Operationally weak quarter; growth outlook remains clouded

Earnings in line despite elevated credit costs; NIM rises ~10bp QoQ

* Mahindra & Mahindra Financial’s (MMFS) 1QFY26 PAT rose ~3% YoY to ~INR5.3b (in line). NII in 1QFY26 stood at INR20.1b (in line) and grew ~13% YoY. Other income rose ~85% YoY to ~INR2.7b, driven by healthy fee income and dividend income of INR464m received during the quarter from Mahindra Insurance Brokers (MIBL; 100% subsidiary of MMFS).

* NIM (calc.) rose ~10bp QoQ to ~6.7%. Opex stood at ~INR9.3b (up ~17% YoY) and the cost-income ratio stood at ~41% (PQ: ~44% and PY: ~41%). PPoP stood at ~INR13.5b (in line) and grew ~19% YoY.

* Credit costs stood at ~INR6.6b (~9% higher than MOFSLe). Annualized credit costs stood at ~2.2% (PQ: ~1.6% and PY: ~1.7%). Collection efficiency improved marginally to ~95% (PY: 94%) in 1QFY26. CRAR stood at ~20.6% (Tier 1: 17.9%) as of Jun’25, after incorporating the Rights Issue concluded in the quarter.

* Management indicated that while the tractor segment continues to benefit from strong tailwinds, there is visible softness in entry-level PV and certain pockets of the CV segment. To support overall growth in FY26, the company plans to capitalize on opportunities in used vehicle and tractor financing.

* MMFS shared that NIMs have bottomed out and will continue to exhibit gradual improvement, supported by a steady decline in the CoB. Additionally, a strategic shift in the product mix, particularly an increased focus on the Refinance segment, is expected to aid margin expansion on incremental disbursements.

* Given that the current cycle in Vehicle Finance is not particularly benign, management emphasized the need to maintain heightened collection intensity to manage asset quality proactively. We cut our FY26 PAT estimates by 5% to factor in higher credit costs and keep our FY27 estimates largely unchanged. We estimate a ~21% PAT CAGR over FY25- FY27E, with FY27E RoA/RoE of 2.2%/13%. Reiterate BUY with a TP of INR310 (based on 1.6x Mar’27E BVPS).

* Key risks: a) yield compression due to higher competitive intensity from banks, b) weakening of auto demand resulting in muted loan growth, and 3) any volatility in PCR and credit costs.

 

NIM rises ~10bp QoQ; sequential rise in yields by ~10bp

* Yields (calc.) rose ~10bp QoQ to ~14.2%, while CoF (calc.) was stable QoQ at 7.7%, leading to a ~10bp expansion in spreads. NIM (calc.) rose ~10bp QoQ to ~6.7%.

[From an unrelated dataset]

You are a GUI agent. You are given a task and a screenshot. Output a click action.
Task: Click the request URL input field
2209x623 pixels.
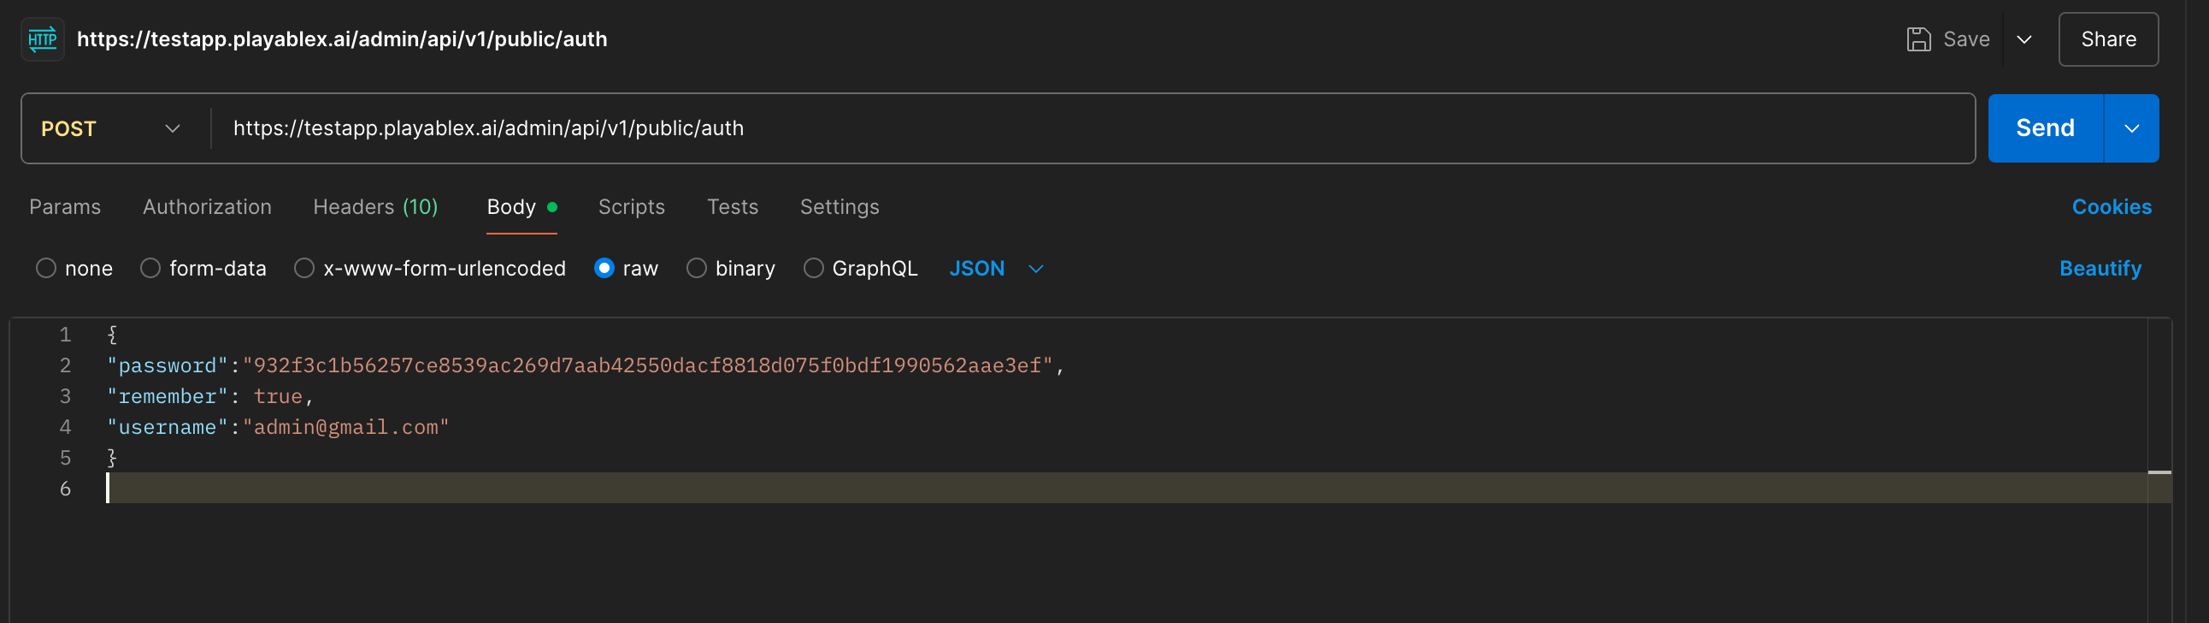click(1089, 129)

* We expect the company’s NIM to improve in the current declining interest rate environment, with an estimated expansion of ~10bp each in FY26/FY27 to ~6.8%/6.9%.

 

Key takeaways from the management commentary

* Management highlighted that competitive intensity remains high, with mainstream banks increasingly entering and intensifying competition in the vehicle finance segment.

* While SME disbursements witnessed a temporary slowdown due to the company’s recalibrated geographic strategy, the overall SME loan book registered a healthy growth. Management remains confident of a rebound in SME disbursements going forward.

* The company successfully raised INR30b through a rights Issue, boosting its Tier1 capital to 17.9%. With this strengthened capital position, MMFS is now wellequipped to pursue growth opportunities across its core segments.

 

Valuation and view

* MMFS reported an operationally soft quarter, marked by muted disbursements and loan growth. Asset quality exhibited seasonal deterioration, marked by elevated credit costs, higher slippages, and continued higher levels of write-offs. On a positive note, NIM expanded ~10bp QoQ, and management remains confident that NIM has bottomed out and is likely to expand going forward.

* MMFS currently trades at 1.3x FY27E P/BV. The outlook on loan growth and credit coststill remains partly clouded for MMFS. With a projected PAT CAGR of ~21% over FY25-FY27E and RoA/RoE of 2.2%/13% in FY27E, we reiterate our BUY rating with a TP of INR310 (based on 1.6x Mar’27E BV).